| Extract provided |
════════

Running a business is hard-freaking-work. You have to know everything from an MBA program, have a Ph.D. in how to operate duct tape as a technique to keep a machine running, utilize every ounce of street smarts you have, predict human emotional responses internally and externally, and maintain decorum in the process. I cannot tell you how many prospects I talk to regularly who ask, “so what is this cloud accounting buzz word I keep hearing”? 

First and foremost, cloud accounting is not a new concept. It is just one that finally has a label and some traction. Fundamentally, cloud accounting utilizes technology that is generally offered as software as a service and accessed through the cloud. You basically log in with any Internet connection (a secure one if you are accessing financial data) and utilize the cloud-based software. There are some significant benefits to this type of technology for your accounting and finance functions. 

Benefits of Cloud Accounting Tools 

1. Shared Ledger (aka collaboration is easy)

In accounting, a ledger is where everything is tracked. A general ledger is the main piece that shows inflows and outflows of money in every account. A sub-ledger is where a specific set of transactions is tracked – e.g., payroll ledger. It is important to understand that during the dark ages, all of the sub-ledgers were tracked in twelve-column paper and then transcribed into the general ledger, which was the source of truth for all company financial purposes. I imagine these ledgers were locked in giant vaults where the accountant (or maybe team of accountants) and maybe the CEO had the combination to the vault. They would remove the giant tomes of financial data, present it to the board and then lock it away again. Reporting became a monthly chore to prepare statements that others could use. If the accountant was sick, well, the records fell behind.

════════

| Set task 1 |
From the passage on cloud accounting, reproduce the text starting at "First and foremost, cloud" and ending at "and finance functions.".
| Set task 2 |
The passage on cloud accounting says that cloud-based software can be reached with any Internet connection. What kind of connection does it advise in some cases, and for what reason?
| Set task 3 |
Extend the passage on cloud accounting, beginning right after its final sentence.

| Extracted information |
════════

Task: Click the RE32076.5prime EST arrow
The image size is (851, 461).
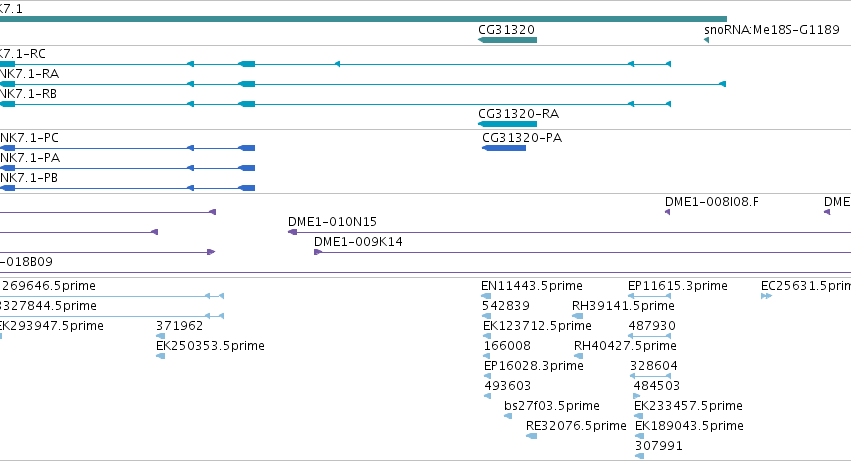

════════

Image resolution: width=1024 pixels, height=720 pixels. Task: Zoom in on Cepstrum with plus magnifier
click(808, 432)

════════

| Task response 1 |
First and foremost, cloud accounting is not a new concept. It is just one that finally has a label and some traction. Fundamentally, cloud accounting utilizes technology that is generally offered as software as a service and accessed through the cloud. You basically log in with any Internet connection (a secure one if you are accessing financial data) and utilize the cloud-based software. There are some significant benefits to this type of technology for your accounting and finance functions.

| Task response 2 |
It advises a secure connection when financial data is being accessed. For other use of the cloud-based software, any Internet connection will do.

| Task response 3 |
Enter the computerized accounting information system revolution of the late 20th century! Everyone was thrilled that they could now have data stored on servers, automatically pull the sub-ledger to the general ledger, and reduce the time needed to prepare the reporting. It also made accessing and searching for transactions much simpler than combing through a paper sub-ledger. The accountant now accessed the records through a computer terminal connected to the “vault” – a server. They still had to go to the office and still had to access a server that was riddled with security risk (a topic for another time).

So why did I give you a history lesson to explain the importance of a shared ledger? If you are an entrepreneur in this day and age, you expect almost immediate feedback and data points to continue to run your company. The majority of small to mid-sized companies even today are utilizing server-based programs or even desktop-based (1985 was 35 years ago). If the accounting records live on one computer or one server, how can anyone get the immediate feedback we have learned to love? Enter cloud accounting! We can have logins for everyone that can use the data, limit what they see if needed, and access the information in real-time to work collaboratively.  

2. Integrations

I promise no more history lessons! When you use a cloud accounting tool – you can integrate it with other applications that handle your financial information! It is great. Integrations with accounting software happen much the same way they do with other SaaS products, through an API (Application Programming Interface). Some integrations are prebuilt by the software companies, and some integrations can be customized. Plus, you can utilize tools like Zapier for automating things quickly and easily.

Our favorite integrations are between functions. Companies frequently utilize an invoicing system that ties into their operations or project management, and it not native in the accounting software. When this happens, we need to pull the invoices into the accounts receivable ledger to ensure we track payments and outstanding invoices appropriately. Additionally, we see companies use services like Bill .com to pay their accounts payable – the integration automatically marks payments made and takes the bills out of the accounts payable ledger. And, can we talk about expense management? So many companies are still submitting paper forms with taped receipts for expense reimbursements. These need to be hand-entered at least two times (for the reimbursement payment and to record it in the general ledger). Expense reporting is the easiest technology to implement for companies and integrates seamlessly into the core cloud accounting system (and sometimes is even built directly in).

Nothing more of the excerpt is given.